TASK REQUIREMENTS:
Write out word for word each line of the records, beginning at the first and stopping after the line with "This screenshot has height=332, width=503.". Leave the pictures out.

===== DATA UNDER STUDY

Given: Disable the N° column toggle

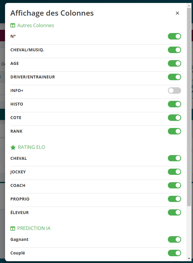Looking at the screenshot, I should click(x=174, y=36).
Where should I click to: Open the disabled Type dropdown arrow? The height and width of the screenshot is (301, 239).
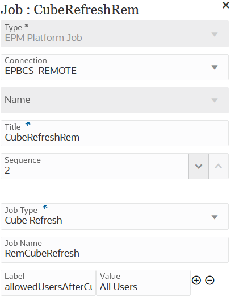pos(215,34)
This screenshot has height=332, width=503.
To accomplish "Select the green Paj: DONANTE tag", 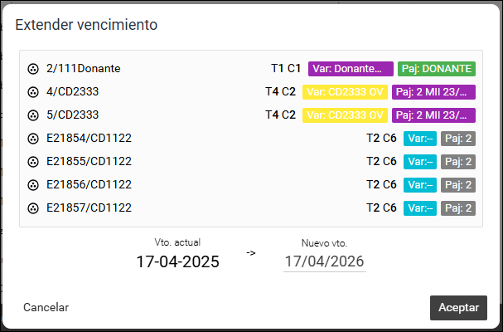I will pos(437,69).
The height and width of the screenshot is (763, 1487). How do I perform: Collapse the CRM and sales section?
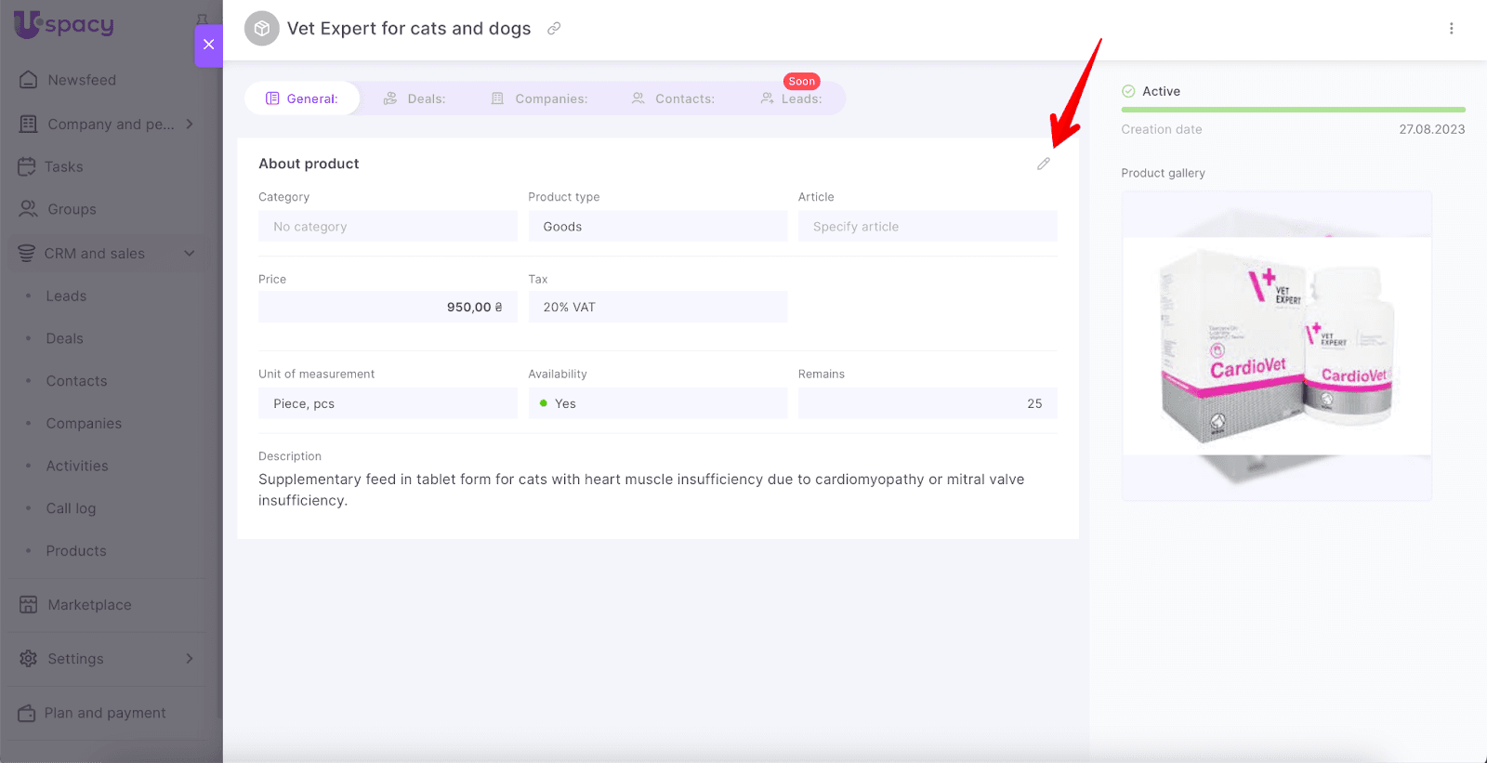point(190,254)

==========

OUTPUT FOR THIS TASK:
Given: Disable the N° column toggle

Looking at the screenshot, I should click(x=174, y=36).
Where should I click to: Open the disabled Type dropdown arrow? The height and width of the screenshot is (301, 239).
pos(215,34)
This screenshot has height=332, width=503.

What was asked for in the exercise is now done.